Systemic events included fever, fatigue, headache, vomiting, nausea, diarrhea, muscle pain and joint pain, recorded in the e-diary and PARREACT CRF. Fever measured in degree Celsius and ranged: mild (38.0 - 38.4); moderate (38.5 - 38.9); severe (39.0 - 40.0); Grade 4: \>40.0. Fatigue, headache, nausea, muscle and joint pain graded as: mild (didn't interfere with activity); moderate (some interference with activity); severe (prevented daily routine activity); Grade 4 \[emergency room (ER) visit or hospitalization). Vomiting graded as: mild (1-2 times in 24 hours\[h\]); moderate (\>2 times in 24h); severe (required intravenous hydration); Grade 4 (ER visit or hospitalization). Diarrhea graded as: mild (2-3 loose stools in 24h); moderate (4-5 loose stools in 24h); severe (6 or more loose stools in 24h); Grade 4 (ER visit or hospitalization).

An AE was defined as any untoward medical occurrence in a participant temporally associated with the use of study intervention, whether or not considered related to the study intervention were included in evaluation of this outcome measure. AEs included both serious AEs (SAEs) and all non-SAEs. Events collected by systematic assessment (local reactions and systemic events) were excluded from evaluation.

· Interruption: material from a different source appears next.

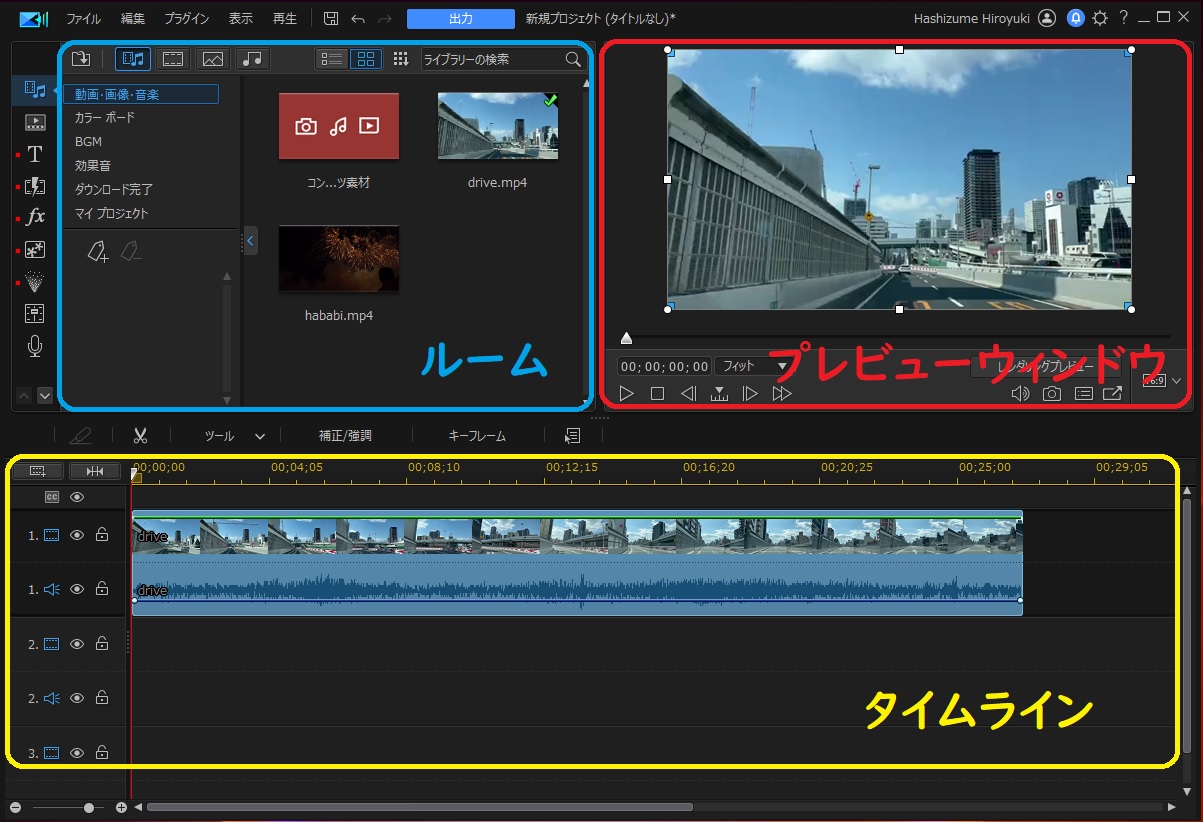The image size is (1203, 822).
Task: Toggle lock on audio track 1
Action: (x=102, y=589)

An AEs was defined as any untoward medical occurrence in a clinical study participant, temporally associated with the use of study intervention. An SAE was defined as any untoward medical occurrence that, at any dose, met one or more of the following criteria - resulted in death, was life-threatening, required inpatient hospitalization or prolongation of existing hospitalization, resulted in persistent or significant disability/incapacity, was a congenital anomaly/birth defect and other important medical events per protocol of the study. Events collected by systematic assessment (local reactions and systemic events) were excluded from evaluation.